Your suggestion worked perfectly, well almost perfectly.  Attached is a 
sample LyX file containing a table using your trick.  It works perfectly for 
the numbers in the table.  I disabled the trick for the 1st row by making 
each a multicolumn cell and manually changing the column alignment to "c" 
instead of "C".  This works fine except that it doesn't recognize the borders 
I have also chosen.  I want the 1st column to have the same borders as the 
rest of the table but am unable to get it to work.  This appears to be either 
a problem with multicolumn or my understanding of its use.

Anymore sage advice to remedy this problem?

Thanks for your help,

Kevin

On Sunday 13 May 2001 11:52, you wrote:
> It is probably easy to write a script that converts a tab separated table
> into a latex table, which can then be included into LyX (using the input
> inset) or reLyXed and then inserted into lyx.
>
> Another solution is to use the following LaTeX code:
> Put the following in the preamble:
>
> \usepackage{array}
> \newcolumntype{C}{>{$}c<{$}}
> \newcolumntype{R}{>{$}r<{$}}
> \newcolumntype{L}{>{$}l<{$}}
>
> and then for each column in the table, set the alignment (in the special
> column area) to C (or R or L).
> This tell latex to typeset all cell in math mode (so you need to put \mbox
> in cells which you don't want in math mode).

● ● ● ● ●

## Tasks to complete
1. Based on the message about LyX tables, is each statement below true? Answer yes or no for each, and quote the words from the message that decide it.
(a) The writer turned off the trick for the first row by making each cell there a multicolumn cell.
(b) The borders the writer picked show up fine in the first row.
(c) The earlier reply says the new column types make LaTeX typeset every cell in math mode.
2. From the message about LyX tables, pull out the passage starting with "On Sunday 13" and going on through "inserted into lyx.", copied word for word.

## Information supplied
● ● ● ● ●

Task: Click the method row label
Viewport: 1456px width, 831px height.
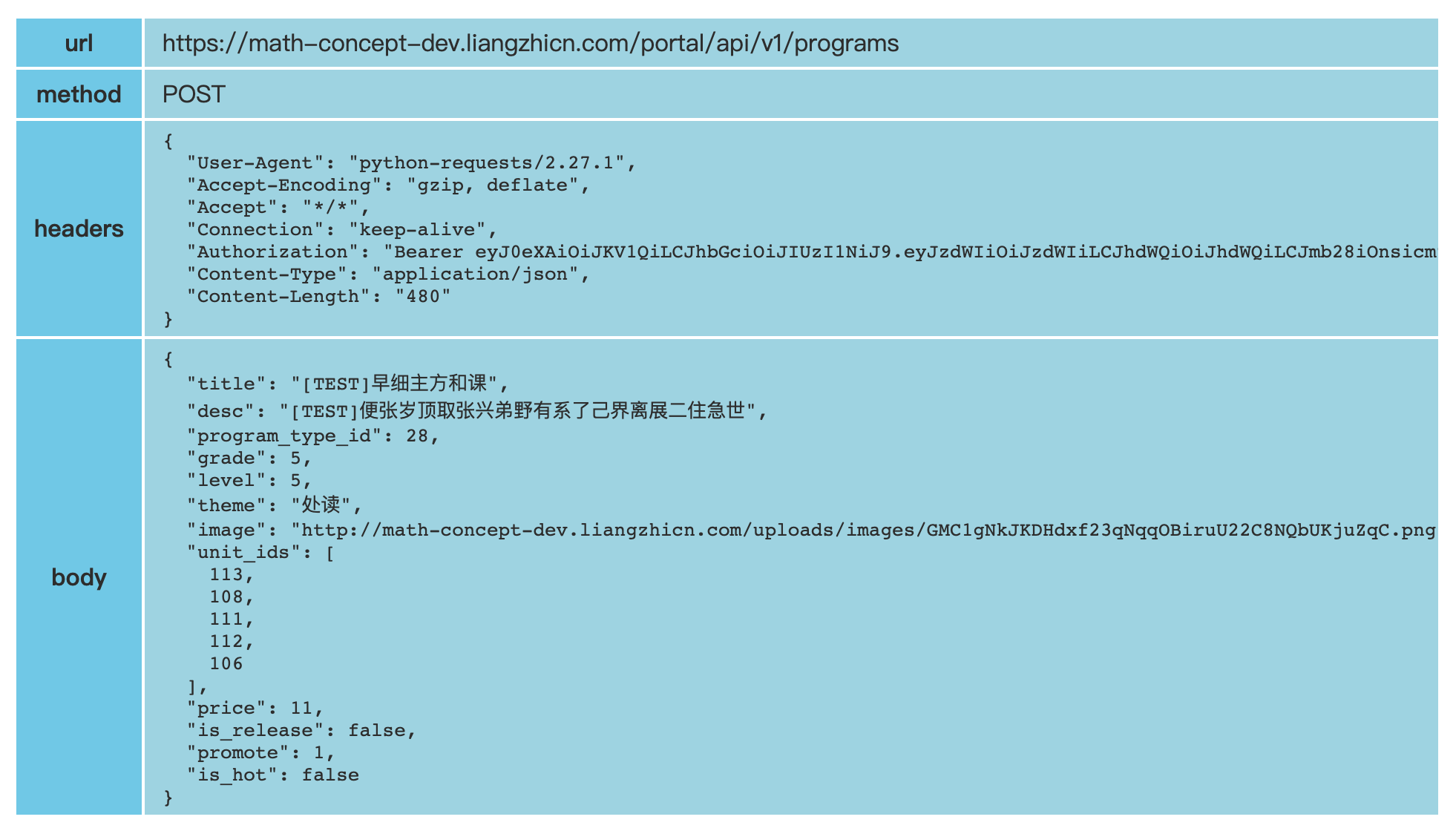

● ● ● ● ●

## Answers to each task
1.
(a) Yes: "I disabled the trick for the 1st row by making each a multicolumn cell"
(b) No: "This works fine except that it doesn't recognize the borders I have also chosen."
(c) Yes: "This tell latex to typeset all cell in math mode"

2.
On Sunday 13 May 2001 11:52, you wrote:
> It is probably easy to write a script that converts a tab separated table
> into a latex table, which can then be included into LyX (using the input
> inset) or reLyXed and then inserted into lyx.